O roubo no Bristol Museum ganhou um novo capítulo após a polícia divulgar imagens de quatro homens que podem estar ligados ao furto de mais de 600 artefatos do acervo da instituição. O crime ocorreu na madrugada de 25 de setembro e desencadeou uma operação intensa conduzida pela polícia de Avon e Somerset, responsável pela região onde fica o museu.
Segundo as autoridades, o grupo teria conseguido acessar o prédio durante a noite e retirar itens de alto valor histórico e cultural das coleções do Império Britânico e do Commonwealth. Entre os objetos levados estão medalhas, distintivos militares, joias como anéis e colares, além de peças decorativas feitas de marfim e bronze. O roubo também incluiu exemplares da coleção de geologia, compondo um dos furtos mais amplos já registrados no local.

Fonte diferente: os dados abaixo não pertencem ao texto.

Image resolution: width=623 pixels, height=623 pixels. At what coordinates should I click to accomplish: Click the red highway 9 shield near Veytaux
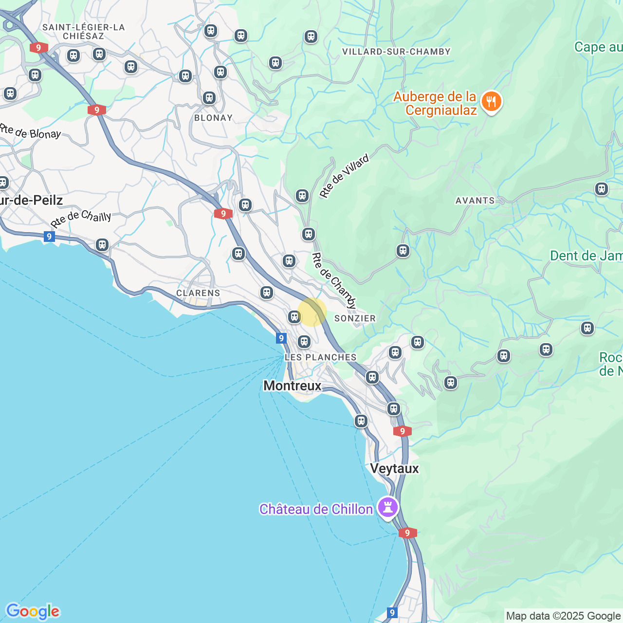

A polícia informou que as quatro pessoas identificadas nas imagens são consideradas “pessoas de interesse”. De acordo com o comunicado, os detetives desejam apenas conversar com os indivíduos por acreditarem que eles possam ajudar no andamento da investigação. As capturas de tela foram divulgadas como parte da estratégia de apelo público para levantar novas pistas.
A coleção do Império Britânico e Commonwealth é uma das mais sensíveis do museu. Ela reúne fotografias, filmagens e peças decorativas que documentam as relações entre o Reino Unido e os territórios colonizados entre o fim do século 19 e a segunda metade do século 20. O conjunto abriga registros que atravessam mais de um século de história e é considerado valioso não apenas pela Inglaterra, mas por diversos países cujos passados se entrelaçam ao antigo império.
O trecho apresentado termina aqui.